Cette pratique n'est pourtant pas sans risque. Maria nous raconte qu'elle a longtemps été adepte des lissages et des coiffures protectrices (tresses, chignons, tressages) : "ça m’a valu une alopécie de traction (perte de cheveux) au niveau des tempes". Du collège jusqu'à ses 30 ans, Sylvaine a dépensé énormément d’argents pour entretenir son lissage avec des produits souvent nocifs pour la santé. Elle décide d'assumer ses cheveux naturels après avoir subi une chimiothérapie : "Durant cette période je portais une perruque lisse. Puis mes cheveux ont poussé, je les ai laissés faire leur vie de cheveux afros".

La discrimination au travail

En France, le Code du Travail interdit toute distinction entre salariés fondée notamment sur "l’apparence physique " sauf dans des cas exceptionnels. Le motif de distinction doit constituer "une exigence professionnelle essentielle et déterminante et pour autant que l'objectif soit légitime et l'exigence proportionnée".  Les témoignages présentent une autre réalité. Chercher du travail avec des cheveux afros semble être une épreuve de longue haleine. 

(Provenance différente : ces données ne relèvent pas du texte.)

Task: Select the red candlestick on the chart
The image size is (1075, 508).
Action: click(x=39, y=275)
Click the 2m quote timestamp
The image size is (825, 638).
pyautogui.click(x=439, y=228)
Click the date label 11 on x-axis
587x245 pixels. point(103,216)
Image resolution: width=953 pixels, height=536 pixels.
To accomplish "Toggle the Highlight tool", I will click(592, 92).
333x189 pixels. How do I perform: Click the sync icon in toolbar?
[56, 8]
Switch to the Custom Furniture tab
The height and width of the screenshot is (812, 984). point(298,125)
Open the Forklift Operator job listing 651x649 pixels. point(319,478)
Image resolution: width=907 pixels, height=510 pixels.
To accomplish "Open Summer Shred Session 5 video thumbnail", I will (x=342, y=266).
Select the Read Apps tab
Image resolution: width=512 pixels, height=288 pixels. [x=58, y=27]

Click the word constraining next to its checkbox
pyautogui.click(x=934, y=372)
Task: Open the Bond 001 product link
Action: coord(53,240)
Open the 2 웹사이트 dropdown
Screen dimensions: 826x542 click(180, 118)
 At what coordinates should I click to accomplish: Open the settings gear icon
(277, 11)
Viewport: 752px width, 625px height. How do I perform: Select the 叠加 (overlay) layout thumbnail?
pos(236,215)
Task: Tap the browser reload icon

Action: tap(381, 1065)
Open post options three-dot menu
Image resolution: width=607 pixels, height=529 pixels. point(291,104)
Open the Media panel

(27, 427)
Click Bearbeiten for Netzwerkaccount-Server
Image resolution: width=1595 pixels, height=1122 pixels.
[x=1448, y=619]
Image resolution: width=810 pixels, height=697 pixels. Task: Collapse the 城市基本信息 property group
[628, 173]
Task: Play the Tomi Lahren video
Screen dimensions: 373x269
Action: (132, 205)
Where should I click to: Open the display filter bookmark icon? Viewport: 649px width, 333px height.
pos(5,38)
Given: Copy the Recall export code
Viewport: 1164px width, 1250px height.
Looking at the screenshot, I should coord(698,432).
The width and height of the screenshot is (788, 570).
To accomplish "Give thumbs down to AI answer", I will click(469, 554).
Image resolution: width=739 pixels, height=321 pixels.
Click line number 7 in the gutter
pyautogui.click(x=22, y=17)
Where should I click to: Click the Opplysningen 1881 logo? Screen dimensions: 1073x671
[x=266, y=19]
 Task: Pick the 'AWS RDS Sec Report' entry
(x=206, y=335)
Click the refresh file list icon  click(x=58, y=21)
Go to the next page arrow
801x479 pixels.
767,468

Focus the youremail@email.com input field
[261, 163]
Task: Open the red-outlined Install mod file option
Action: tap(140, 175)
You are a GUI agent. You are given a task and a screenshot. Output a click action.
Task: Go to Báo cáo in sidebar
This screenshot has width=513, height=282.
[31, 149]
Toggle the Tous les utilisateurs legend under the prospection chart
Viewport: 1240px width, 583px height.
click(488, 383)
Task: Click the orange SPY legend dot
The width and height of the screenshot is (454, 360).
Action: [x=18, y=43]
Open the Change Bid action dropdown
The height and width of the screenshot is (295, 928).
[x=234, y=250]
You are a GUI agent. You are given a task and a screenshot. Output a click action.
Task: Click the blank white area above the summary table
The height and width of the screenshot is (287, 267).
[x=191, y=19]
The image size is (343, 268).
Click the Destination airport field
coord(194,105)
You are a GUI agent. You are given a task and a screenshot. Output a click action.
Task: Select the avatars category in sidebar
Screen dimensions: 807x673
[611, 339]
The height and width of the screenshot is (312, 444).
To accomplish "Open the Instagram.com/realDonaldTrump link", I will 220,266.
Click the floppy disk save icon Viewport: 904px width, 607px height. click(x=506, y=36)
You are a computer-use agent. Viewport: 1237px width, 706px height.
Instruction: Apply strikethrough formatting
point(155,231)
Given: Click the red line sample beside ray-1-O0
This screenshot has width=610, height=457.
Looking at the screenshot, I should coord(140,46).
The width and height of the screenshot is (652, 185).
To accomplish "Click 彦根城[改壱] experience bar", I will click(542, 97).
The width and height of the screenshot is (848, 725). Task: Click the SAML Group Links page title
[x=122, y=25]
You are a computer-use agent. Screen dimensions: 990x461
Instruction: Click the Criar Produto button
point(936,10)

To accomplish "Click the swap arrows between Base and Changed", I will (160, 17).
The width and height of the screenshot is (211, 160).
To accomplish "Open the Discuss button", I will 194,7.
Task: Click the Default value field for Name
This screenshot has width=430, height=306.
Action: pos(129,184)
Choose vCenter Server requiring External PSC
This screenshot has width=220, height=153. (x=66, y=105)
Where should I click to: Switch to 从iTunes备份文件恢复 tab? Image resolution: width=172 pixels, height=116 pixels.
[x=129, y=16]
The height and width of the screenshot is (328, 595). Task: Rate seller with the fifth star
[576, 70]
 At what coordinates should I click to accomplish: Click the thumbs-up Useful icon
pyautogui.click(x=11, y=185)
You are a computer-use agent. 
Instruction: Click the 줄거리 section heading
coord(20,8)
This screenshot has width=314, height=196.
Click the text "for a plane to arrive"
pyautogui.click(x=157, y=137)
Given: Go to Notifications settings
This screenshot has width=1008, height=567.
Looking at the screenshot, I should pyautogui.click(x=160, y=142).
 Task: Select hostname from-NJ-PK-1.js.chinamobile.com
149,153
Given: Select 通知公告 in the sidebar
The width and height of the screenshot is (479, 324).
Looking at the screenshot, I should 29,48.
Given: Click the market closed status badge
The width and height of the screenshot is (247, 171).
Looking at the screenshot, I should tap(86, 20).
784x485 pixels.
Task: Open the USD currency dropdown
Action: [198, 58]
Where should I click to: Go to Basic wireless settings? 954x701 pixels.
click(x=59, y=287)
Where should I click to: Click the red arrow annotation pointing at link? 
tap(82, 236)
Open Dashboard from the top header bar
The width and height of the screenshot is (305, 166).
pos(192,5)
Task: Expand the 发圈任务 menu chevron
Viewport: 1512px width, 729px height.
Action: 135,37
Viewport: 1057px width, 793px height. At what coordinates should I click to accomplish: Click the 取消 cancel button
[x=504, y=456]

Sur Twitter, plusieurs personnes expriment leur ras-le-bol : "J'ai eu 3 entretiens cette semaine et on m'a dit 3 fois d'affilée de ne pas porter mes braids (rajouts de cheveux tressés, ndlr), de me lisser les cheveux et de les porter en chignon". Une jeune femme répond en racontant  son entretien pour travailler dans un hôpital. Sa responsable lui explique que ses braids poseront problème à ses supérieurs, elle va jusqu'à dire qu'il s'agit d'un motif de licenciement.

Mais une fois embauchée, le combat n'est pas terminé. Maria nous confie qu'elle a longtemps subi des remarques au travail où on lui faisait comprendre que le naturel n’était pas préférable : "on me disait que c’était négligé et que ça faisait sale, j’ai même eu des partenaires européens qui me demandaient de les défriser (...) J'ai appris à en prendre soin et à les aimer". 

Valoriser les cheveux crêpus avec le mouvement "Nappy"

A travers les réseaux sociaux, les femmes sont de plus en plus nombreuses à promouvoir les cheveux texturisés. Le mouvement "nappy" a vu le jour sur Instagram et vient traduire cette tendance. C'est une contraction des mots "natural" et "happy" (naturel et heureux). Sur les photos, les boucles se dévoilent librement et les internautes en profitent pour partager des astuces d'entretiens ou de coiffures tendances.

En 2016, l'association SciencesCurls est créée par des étudiantes de Science Po. Elles souhaitent valoriser les cheveux "nappy" mais aussi s'interroger sur "les implications politiques et culturelles". L'association organise de nombreux événements comme des concerts, des ateliers, des expositions artistiques mais aussi des conférences. Les débats portent autour de la problématique : "le cheveu texturé, entre oppression et célébration à travers les âges et les cultures". Les membre de SciencesCurls expliquent vouloir "raconter l'histoire à la fois intime et collective de ce cheveu ainsi que celle des femmes et des hommes qui le portent".